Similarly, azruavatar wrote:

5 inches of break is absolutely meaningless to me in the context of a slider. I also question whether all 5 inches are created the same. Rivera’s cutter is notorious for late movement. If a pitch moves 5 inches over 20 feet compared to 5 inches over 60 feet that’s an incredible difference.

It seems that people are having the hardest time intuitively understanding pitch movement and putting an individual pitch's movement in perspective. Another commenter suggested Josh Kalk's two-part Anatomy of a League Average Pitcher series. The first broke down the league average fastball, sinker and cutter by presenting the frequency distribution of speed and movement for these pitches, and the second did so for off-speed and breaking pitches. These allow one to see if, say, a pitcher's curveball breaks more than the average curveball. But we are still left wondering if that additional movement makes the pitch any more successful. I will begin to address this question here for the breaking (and knuckling) pitches, and look at fastballs and changeups in a future post.
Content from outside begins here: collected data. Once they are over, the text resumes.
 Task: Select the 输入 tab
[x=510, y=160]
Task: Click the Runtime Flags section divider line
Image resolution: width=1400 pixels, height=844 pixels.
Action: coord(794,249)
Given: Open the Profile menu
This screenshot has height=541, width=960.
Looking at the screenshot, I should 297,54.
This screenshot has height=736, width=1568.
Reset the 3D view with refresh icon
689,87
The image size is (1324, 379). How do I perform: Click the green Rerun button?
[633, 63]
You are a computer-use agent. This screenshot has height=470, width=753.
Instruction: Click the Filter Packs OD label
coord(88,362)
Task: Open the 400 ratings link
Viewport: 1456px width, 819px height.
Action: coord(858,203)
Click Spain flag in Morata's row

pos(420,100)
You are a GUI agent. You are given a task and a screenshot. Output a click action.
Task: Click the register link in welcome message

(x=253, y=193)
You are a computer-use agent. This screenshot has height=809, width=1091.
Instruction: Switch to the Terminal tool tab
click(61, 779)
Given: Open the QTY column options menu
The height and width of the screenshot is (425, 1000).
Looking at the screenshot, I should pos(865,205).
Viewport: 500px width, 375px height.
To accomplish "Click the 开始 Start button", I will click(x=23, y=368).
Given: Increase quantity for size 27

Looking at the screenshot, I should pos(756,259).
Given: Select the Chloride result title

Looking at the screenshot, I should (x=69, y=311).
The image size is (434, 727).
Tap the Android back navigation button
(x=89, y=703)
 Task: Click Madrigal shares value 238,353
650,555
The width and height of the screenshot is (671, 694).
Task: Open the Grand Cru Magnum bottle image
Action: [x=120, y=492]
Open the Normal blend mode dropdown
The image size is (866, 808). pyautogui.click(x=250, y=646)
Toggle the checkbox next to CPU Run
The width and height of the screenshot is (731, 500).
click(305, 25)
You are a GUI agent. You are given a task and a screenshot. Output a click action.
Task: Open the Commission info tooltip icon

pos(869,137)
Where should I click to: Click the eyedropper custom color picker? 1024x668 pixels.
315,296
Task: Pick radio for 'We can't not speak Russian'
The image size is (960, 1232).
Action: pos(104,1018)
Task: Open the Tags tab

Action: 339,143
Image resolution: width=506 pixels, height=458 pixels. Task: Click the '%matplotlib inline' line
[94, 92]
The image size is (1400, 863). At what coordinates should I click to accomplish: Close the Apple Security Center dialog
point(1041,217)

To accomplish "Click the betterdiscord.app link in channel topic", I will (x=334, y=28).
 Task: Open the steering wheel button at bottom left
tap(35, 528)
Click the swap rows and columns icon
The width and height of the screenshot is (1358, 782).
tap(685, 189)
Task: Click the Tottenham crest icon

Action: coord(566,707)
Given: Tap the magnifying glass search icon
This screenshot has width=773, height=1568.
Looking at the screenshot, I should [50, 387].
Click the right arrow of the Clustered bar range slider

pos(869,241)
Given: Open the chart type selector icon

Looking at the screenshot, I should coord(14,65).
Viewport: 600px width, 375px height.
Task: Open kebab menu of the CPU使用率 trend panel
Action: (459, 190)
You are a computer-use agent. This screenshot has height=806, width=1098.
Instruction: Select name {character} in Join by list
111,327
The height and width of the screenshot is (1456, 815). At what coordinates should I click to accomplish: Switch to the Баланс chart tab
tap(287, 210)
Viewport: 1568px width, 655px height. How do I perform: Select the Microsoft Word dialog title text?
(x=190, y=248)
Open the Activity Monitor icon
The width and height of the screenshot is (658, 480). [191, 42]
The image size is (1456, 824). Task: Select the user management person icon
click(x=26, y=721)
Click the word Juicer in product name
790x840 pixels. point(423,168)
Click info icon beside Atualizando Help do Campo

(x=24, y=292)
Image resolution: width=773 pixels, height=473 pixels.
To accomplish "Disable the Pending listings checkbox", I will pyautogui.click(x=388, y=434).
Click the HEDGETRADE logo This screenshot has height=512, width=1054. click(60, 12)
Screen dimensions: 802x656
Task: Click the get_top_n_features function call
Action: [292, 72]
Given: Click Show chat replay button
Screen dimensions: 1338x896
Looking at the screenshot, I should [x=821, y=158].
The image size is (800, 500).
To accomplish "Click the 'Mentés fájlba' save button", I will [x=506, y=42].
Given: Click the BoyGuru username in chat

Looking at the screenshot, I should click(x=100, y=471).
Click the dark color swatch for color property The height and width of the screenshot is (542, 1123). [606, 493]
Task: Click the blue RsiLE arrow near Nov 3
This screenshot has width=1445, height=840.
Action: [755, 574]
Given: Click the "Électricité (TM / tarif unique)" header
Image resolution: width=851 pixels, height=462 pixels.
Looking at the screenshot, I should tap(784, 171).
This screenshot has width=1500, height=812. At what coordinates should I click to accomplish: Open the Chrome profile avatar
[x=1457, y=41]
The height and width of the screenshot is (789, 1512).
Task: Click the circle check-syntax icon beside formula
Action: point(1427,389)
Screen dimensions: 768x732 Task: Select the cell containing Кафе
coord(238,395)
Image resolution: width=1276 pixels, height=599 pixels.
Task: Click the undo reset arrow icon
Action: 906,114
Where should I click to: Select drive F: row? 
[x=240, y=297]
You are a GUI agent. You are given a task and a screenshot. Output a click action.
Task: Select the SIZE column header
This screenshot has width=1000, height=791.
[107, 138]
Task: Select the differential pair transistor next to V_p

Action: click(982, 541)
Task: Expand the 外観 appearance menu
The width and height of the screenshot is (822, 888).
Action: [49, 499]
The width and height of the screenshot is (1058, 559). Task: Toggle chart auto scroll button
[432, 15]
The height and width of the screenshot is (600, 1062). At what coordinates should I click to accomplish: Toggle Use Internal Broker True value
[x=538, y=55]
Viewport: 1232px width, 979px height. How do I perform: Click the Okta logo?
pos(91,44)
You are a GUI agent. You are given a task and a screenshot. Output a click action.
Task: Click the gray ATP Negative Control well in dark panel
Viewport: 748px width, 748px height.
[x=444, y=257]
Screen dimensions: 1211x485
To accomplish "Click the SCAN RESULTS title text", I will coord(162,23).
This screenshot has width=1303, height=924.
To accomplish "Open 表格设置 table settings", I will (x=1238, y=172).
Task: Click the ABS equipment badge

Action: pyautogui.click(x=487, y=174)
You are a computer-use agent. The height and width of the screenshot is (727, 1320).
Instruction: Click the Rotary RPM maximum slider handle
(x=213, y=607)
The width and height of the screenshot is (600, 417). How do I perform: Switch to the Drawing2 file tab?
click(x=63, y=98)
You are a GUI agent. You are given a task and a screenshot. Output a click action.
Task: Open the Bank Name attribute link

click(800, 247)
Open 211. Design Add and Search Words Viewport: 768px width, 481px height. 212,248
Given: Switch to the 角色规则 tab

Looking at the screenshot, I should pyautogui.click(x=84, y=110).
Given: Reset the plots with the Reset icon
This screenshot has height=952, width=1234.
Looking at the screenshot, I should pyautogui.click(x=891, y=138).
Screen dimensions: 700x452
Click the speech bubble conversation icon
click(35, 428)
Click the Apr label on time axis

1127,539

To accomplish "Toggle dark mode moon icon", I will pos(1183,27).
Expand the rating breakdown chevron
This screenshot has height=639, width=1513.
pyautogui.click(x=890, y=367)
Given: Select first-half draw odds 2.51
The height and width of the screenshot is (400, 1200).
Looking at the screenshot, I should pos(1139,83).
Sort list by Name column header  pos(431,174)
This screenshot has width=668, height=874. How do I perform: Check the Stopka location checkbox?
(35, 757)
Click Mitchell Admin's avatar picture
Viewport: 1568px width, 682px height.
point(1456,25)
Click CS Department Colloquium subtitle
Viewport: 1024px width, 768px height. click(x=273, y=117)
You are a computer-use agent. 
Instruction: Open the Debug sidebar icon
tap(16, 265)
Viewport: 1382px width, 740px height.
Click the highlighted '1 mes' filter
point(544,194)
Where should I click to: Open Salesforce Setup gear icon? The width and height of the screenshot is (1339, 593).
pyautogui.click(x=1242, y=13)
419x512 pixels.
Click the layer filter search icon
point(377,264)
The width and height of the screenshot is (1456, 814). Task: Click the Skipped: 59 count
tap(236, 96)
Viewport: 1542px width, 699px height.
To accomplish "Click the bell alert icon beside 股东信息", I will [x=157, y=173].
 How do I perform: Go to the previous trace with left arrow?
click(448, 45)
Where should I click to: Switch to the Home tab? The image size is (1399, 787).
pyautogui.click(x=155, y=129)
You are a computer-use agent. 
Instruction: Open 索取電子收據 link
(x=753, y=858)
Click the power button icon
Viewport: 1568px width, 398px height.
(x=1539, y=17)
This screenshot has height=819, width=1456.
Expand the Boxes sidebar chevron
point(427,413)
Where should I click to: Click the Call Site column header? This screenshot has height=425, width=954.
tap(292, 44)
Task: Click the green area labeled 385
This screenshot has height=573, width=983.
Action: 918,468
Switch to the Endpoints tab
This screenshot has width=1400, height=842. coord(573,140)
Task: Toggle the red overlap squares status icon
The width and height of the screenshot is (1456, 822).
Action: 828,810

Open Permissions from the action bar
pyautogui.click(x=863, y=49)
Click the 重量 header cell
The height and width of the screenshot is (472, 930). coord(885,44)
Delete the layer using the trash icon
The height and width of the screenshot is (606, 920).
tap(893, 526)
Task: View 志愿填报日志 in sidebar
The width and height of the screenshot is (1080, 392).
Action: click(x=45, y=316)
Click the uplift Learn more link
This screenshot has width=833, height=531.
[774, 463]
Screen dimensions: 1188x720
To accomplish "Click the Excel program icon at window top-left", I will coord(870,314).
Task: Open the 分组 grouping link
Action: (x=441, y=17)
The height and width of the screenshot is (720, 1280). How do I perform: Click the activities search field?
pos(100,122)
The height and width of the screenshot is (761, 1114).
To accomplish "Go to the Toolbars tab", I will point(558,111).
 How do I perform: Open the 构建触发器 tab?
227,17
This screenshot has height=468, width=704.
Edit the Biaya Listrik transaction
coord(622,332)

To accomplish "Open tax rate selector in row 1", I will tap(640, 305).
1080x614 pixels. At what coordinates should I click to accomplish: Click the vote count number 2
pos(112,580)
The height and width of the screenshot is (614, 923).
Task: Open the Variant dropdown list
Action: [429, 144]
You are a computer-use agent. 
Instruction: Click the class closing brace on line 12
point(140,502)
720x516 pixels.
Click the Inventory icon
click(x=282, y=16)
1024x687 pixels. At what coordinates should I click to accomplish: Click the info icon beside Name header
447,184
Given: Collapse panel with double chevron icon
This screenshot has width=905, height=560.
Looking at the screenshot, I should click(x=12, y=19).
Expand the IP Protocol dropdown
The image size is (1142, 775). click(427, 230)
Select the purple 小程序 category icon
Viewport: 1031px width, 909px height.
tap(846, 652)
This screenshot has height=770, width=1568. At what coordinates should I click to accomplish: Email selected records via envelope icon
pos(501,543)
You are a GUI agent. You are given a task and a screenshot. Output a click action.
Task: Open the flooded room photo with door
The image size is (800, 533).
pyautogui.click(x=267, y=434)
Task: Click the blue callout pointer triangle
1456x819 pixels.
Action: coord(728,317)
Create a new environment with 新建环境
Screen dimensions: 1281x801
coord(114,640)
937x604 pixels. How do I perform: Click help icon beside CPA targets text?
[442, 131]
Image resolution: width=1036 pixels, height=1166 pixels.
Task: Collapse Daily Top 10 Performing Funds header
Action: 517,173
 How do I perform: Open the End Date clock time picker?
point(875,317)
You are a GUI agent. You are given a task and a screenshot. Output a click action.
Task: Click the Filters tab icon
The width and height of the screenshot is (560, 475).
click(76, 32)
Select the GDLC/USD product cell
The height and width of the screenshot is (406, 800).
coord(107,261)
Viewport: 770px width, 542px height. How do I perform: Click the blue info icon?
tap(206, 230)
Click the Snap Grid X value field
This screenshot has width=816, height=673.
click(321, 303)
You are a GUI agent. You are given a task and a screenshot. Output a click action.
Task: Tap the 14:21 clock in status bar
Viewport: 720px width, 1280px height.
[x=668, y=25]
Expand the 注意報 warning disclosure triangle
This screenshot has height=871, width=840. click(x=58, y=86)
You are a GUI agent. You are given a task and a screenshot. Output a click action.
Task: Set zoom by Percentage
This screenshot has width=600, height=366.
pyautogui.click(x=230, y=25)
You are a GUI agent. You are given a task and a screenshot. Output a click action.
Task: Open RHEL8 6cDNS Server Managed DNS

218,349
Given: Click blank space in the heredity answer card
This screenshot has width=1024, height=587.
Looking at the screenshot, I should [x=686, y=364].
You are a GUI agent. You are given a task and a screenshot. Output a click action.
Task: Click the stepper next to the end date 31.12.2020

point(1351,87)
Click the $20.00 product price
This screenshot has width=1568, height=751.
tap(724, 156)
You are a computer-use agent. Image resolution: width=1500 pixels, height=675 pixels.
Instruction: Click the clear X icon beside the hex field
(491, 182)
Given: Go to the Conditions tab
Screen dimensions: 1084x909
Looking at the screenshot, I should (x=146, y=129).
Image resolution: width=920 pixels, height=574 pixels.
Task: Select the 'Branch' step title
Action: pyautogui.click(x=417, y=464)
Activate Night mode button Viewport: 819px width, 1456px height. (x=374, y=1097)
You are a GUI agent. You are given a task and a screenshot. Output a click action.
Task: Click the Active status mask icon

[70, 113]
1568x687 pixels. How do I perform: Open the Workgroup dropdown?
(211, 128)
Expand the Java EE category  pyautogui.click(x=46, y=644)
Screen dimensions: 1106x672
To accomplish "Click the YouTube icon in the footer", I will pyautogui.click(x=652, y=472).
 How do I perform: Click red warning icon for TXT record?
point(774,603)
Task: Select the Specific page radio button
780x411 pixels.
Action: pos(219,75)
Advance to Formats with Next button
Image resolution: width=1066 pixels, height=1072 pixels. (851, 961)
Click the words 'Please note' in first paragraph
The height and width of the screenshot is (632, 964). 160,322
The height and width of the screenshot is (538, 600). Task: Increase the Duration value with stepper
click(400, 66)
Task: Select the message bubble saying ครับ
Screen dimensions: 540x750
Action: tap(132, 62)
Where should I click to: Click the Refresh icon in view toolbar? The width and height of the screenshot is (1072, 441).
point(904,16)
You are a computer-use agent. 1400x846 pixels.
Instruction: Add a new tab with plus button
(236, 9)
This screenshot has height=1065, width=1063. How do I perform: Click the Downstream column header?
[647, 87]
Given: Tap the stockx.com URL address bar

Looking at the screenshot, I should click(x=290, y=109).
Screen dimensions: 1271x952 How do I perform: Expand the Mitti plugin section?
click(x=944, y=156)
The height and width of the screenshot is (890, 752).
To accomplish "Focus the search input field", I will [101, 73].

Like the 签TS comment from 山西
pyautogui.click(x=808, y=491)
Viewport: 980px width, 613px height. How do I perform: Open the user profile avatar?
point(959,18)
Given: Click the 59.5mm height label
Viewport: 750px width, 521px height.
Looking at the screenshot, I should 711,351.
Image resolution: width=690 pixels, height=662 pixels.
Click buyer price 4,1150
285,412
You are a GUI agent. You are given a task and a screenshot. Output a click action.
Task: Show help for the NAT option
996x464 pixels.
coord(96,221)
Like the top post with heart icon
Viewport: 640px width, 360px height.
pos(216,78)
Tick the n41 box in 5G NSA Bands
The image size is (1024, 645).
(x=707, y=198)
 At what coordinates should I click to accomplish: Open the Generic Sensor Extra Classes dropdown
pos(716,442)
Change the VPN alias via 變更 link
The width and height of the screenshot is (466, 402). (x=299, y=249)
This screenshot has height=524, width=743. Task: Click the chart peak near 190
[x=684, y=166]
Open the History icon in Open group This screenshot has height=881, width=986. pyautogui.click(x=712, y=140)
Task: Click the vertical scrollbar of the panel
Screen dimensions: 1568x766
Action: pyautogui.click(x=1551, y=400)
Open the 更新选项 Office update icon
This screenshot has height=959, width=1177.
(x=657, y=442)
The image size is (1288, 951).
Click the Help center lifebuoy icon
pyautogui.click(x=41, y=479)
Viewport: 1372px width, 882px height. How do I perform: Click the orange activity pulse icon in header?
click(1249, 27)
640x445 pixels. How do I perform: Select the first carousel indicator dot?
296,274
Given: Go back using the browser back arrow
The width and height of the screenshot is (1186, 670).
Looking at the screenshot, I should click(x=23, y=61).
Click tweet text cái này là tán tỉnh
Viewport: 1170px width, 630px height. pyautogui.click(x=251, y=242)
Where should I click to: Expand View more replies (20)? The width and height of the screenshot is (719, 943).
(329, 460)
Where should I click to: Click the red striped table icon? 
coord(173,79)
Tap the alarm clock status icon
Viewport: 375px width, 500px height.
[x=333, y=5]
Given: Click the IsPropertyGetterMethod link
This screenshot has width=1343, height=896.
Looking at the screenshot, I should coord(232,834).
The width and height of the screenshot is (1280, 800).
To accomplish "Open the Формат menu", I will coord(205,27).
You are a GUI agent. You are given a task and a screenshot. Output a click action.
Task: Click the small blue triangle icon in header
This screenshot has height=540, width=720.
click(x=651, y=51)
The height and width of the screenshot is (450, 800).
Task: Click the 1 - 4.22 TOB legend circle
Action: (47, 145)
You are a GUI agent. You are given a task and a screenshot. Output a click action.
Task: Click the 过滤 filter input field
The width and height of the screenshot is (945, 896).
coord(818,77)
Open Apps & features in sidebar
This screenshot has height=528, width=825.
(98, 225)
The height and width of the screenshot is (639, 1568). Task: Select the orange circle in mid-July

The pitchf/x system measures pitch movement in a number of ways but the two easiest to understand are the horizontal movement (pfx_x) and the vertical movement (pfx_z) of a pitch. Alan Nathan has a helpful description of the meaning behind these two values:

pfx_x,pfx_z: The deviation (in inches) of the pitch trajectory from a straight-line in the x (horizontal) and z (vertical) directions...[T]he effect of gravity has been removed from pfx_z, so that both parameters are the "break" of the pitch due to the Magnus force on a spinning baseball...[A positive value of pfx_x corresponds to] a deviation to the catcher's right and a negative value to the catcher's left. Similarly, a positive value of pfx_z is a pitch the drops less than it would from gravity alone (most pitches fall in this category), whereas a negative value is a pitch that drops more than from gravity alone (e.g., a "12-6" curveball).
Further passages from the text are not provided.